Indeks Dolar AS yang menjadi acuan perdagangan mata uang diperdagangkan datar di 103,870, di atas level indeks terendah sejak pertengahan Juni di 103,44.
USD/JPY naik 0,3% menjadi 133,86, rebound kembali setelah turun serendah 130,58 ketika BOJ mengumumkan pelonggaran kebijakan imbal hasil obligasi pemerintah Jepang 10 tahun.

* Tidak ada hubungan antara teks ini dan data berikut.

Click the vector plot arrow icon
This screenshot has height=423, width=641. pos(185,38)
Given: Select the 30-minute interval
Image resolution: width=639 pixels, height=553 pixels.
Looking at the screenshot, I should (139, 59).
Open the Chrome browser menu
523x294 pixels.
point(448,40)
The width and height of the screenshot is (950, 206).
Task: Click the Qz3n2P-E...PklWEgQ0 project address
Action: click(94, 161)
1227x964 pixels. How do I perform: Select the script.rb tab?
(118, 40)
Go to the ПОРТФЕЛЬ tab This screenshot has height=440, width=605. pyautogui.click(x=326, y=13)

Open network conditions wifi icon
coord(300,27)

Itu telah mendorong spekulasi bahwa bank sentral akan memperketat kebijakan moneternya yang sangat longgar.
Namun, perubahan sikap BOJ ditujukan untuk kelancaran fungsi pasar obligasi pemerintah Jepang, bukan untuk mengubah lintasan kebijakan, menurut pandangan para pembuat kebijakan dalam minutes pertemuan bulan Desember.
Yen terus melemah pasca pertemuan BOJ karena menunjukkan kelanjutan dari kebijakan akomodatif. Namun, kerugian terbatas mengingat kondisi liburan serta kurangnya kepercayaan bahwa BOJ dapat mempertahankan sikap ini dalam jangka panjang, terutama karena inflasi konsumen Jepang mencapai level tertinggi dalam empat dekade sebesar 3,7% pada bulan November.

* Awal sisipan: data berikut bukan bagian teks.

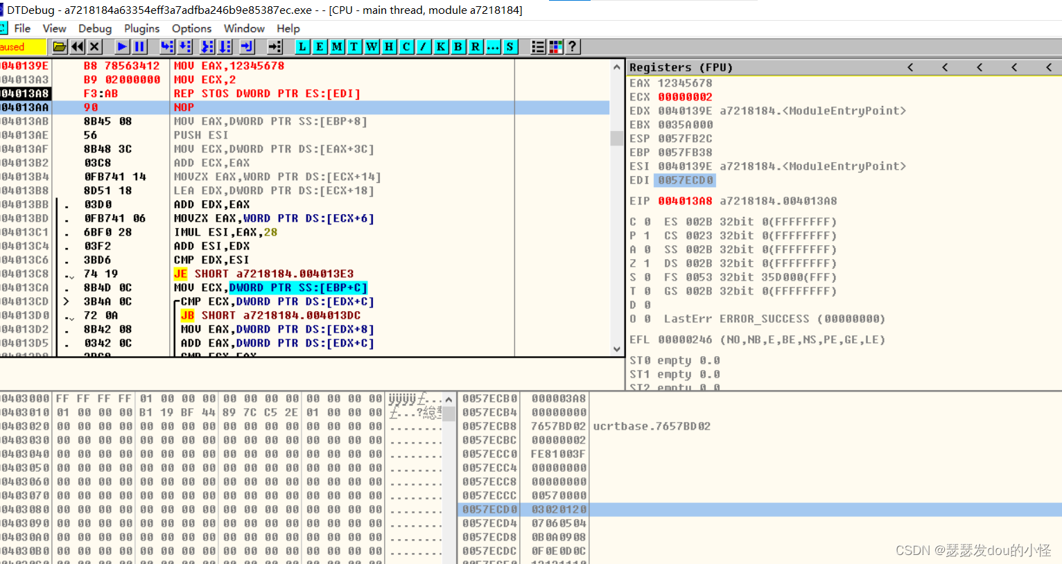Open the Call stack (K button)
This screenshot has height=564, width=1062.
[x=441, y=47]
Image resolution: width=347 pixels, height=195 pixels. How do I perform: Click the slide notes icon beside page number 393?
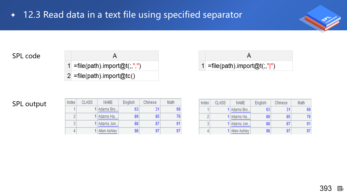coord(340,189)
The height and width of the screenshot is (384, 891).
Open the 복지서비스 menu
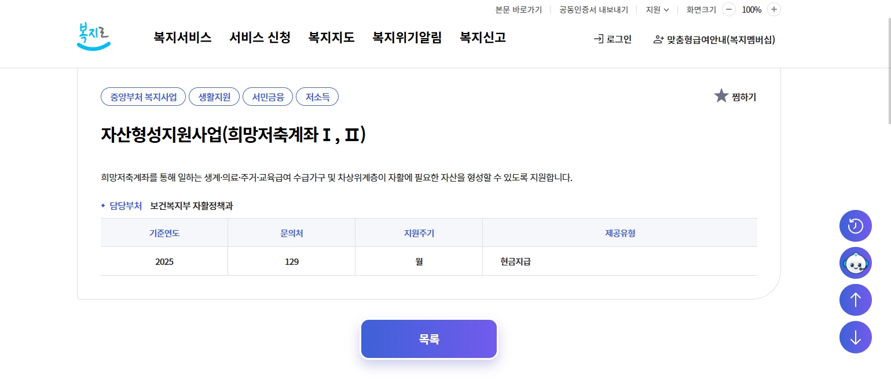182,37
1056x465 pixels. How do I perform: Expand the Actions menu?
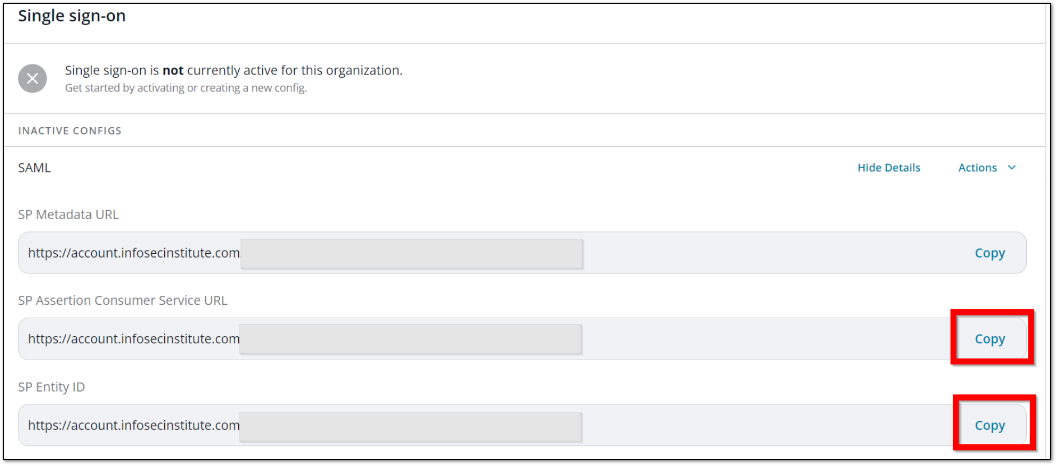[986, 168]
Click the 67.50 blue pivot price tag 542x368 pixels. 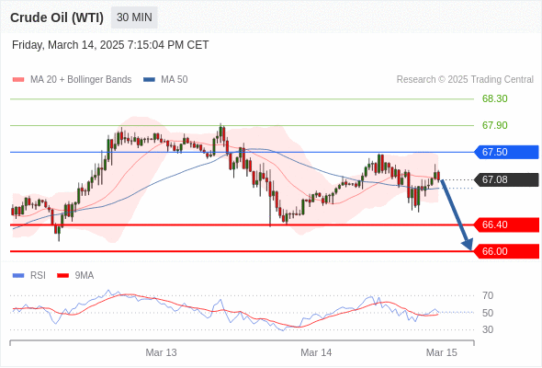point(507,152)
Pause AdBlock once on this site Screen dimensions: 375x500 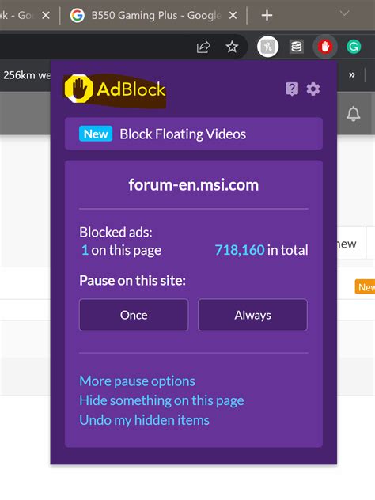[134, 315]
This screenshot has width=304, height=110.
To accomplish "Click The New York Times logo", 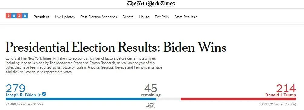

Ada sejumlah rilis ekonomi AS yang akan dirilis malam hari nanti, termasuk penjualan rumah yang tertunda, indeks manufaktur Richmond, dan Buku Merah.
Di tempat lain, EUR/USD naik 0,1% menjadi 1,0650, tetap dalam kisaran perdagangan terbatas tanpa rilis data utama untuk kawasan Eropa dalam dua minggu ke depan, setidaknya sampai angka IHK Jerman untuk bulan Desember di awal Januari dan tanpa adanya jadwal pertemuan untuk Bank Sentral Eropa.
GBP/USD naik 0,2% menjadi 1,2044, tepat di atas level terendah bulan ini di 1,1993, yang dicapai pada 22 Desember, sedangkan AUD/USD yang sensitif terhadap risiko naik 0,5% menjadi 0,6763.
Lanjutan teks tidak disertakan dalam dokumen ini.